INTJ's extroverted counterpart, ENTJ, also makes the list of the unfriendliest, according to Christopher Paul Jones, phobia specialist, author, and speaker.
"ENTJs are often driven by their ambition and desire for success and they are often natural leaders who prioritize efficiency and results," Jones says. "In their pursuit of goals, however, they may come across as overly assertive or even aggressive, which can be perceived as unfriendly by those who value a more nurturing or collaborative approach."
Jones adds that ENTJs also tended to be more straightforward when they're communicating—thanks in large part to their "confidence in their abilities."
"While they may have good intentions, their focus on accomplishing tasks efficiently may overshadow the importance of building rapport or considering others' feelings, leading to them coming across as a lot less friendly than they actually are," he explains.
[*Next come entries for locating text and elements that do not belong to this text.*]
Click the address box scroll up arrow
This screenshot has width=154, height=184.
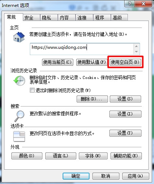coord(136,46)
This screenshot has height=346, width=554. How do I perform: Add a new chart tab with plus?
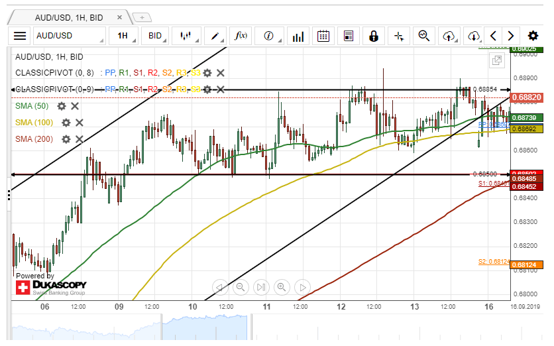coord(142,17)
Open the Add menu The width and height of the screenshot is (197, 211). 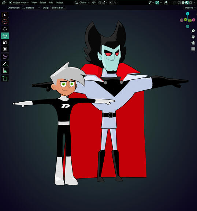(x=51, y=3)
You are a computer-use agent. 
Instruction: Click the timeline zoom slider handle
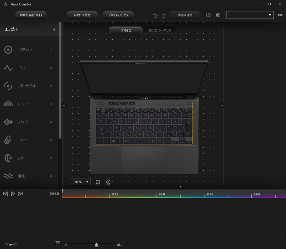pyautogui.click(x=97, y=244)
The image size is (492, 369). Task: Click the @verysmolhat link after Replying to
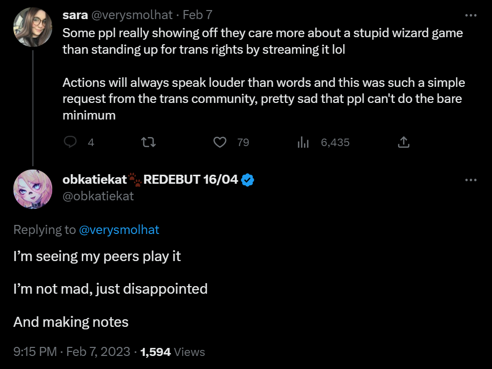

These "natural-born leaders" are also on Pinarli's list of potentially unfriendly Myers-Briggs types, but she adds that there's more to the story.
"Beneath their seemingly tough exterior lies an unwavering commitment to achieving their goals and a genuine desire to inspire others," Pinarli says.
READ THIS NEXT: The 7 Kindest Myers-Briggs Personality Types, Experts Say.
Another introverted personality type to make the list is ISTP. As Jones notes, these logical problem-solvers "usually value independence and autonomy," meaning they may prefer to work on things by themselves as opposed to with others.
"[This] self-reliance and tendency to be reserved can make them appear distant or unfriendly to those who seek more emotional connection or social interaction," he says.
INTJs also aren't always interested in social dynamics or small talk and would rather focus on addressing "tangible problems," Jones says.
"Their focus on efficiency and self-sufficiency can then lead others to perceive them as distant or uninterested in forming friendships or bonds which makes them seem more cold or aloof, which doesn't make them seem friendly or approachable," he adds.
Jones also says that people who are introverted, intuitive, thinking, and perceiving aren't always looking to make new friends.
"INTPs are known for their intellectual curiosity and analytical thinking and they enjoy exploring complex concepts and ideas," he says. "This means they're inclined towards introspection and independent thought, which may sometimes lead them to appear detached or aloof in social situations. [This] can be perceived as unfriendly by those seeking more emotional warmth from those around them."
They're also introspective, and when they do decide to participate in conversation, they're looking to discuss more abstract topics.
"Their preference for intellectual discussions and their introverted nature might then make them less inclined to engage in casual conversations or socializing, which can create an impression of unfriendliness, even if this isn't true!" Jones says.
For more interesting content delivered straight to your inbox, sign up for our daily newsletter.
You shouldn't expect extroverted, sensing, thinking, and judging people to strike up a conversation right away, either.
ESTJs prioritize efficiency, and similar to INTJs, they "excel at organizing and executing plans," Pinarli says.
"Their strong preference and propensity for practicality and adherence to established protocols may cause them to come across as uncompromising or inflexible," Pinarli says. "They are focused on accomplishing tasks efficiently, often placing a higher priority on productivity than on interpersonal harmony."
But while their "no-nonsense approach" can be off-putting, Pinarli adds that "a deep sense of responsibility and dependability" is hiding beneath it.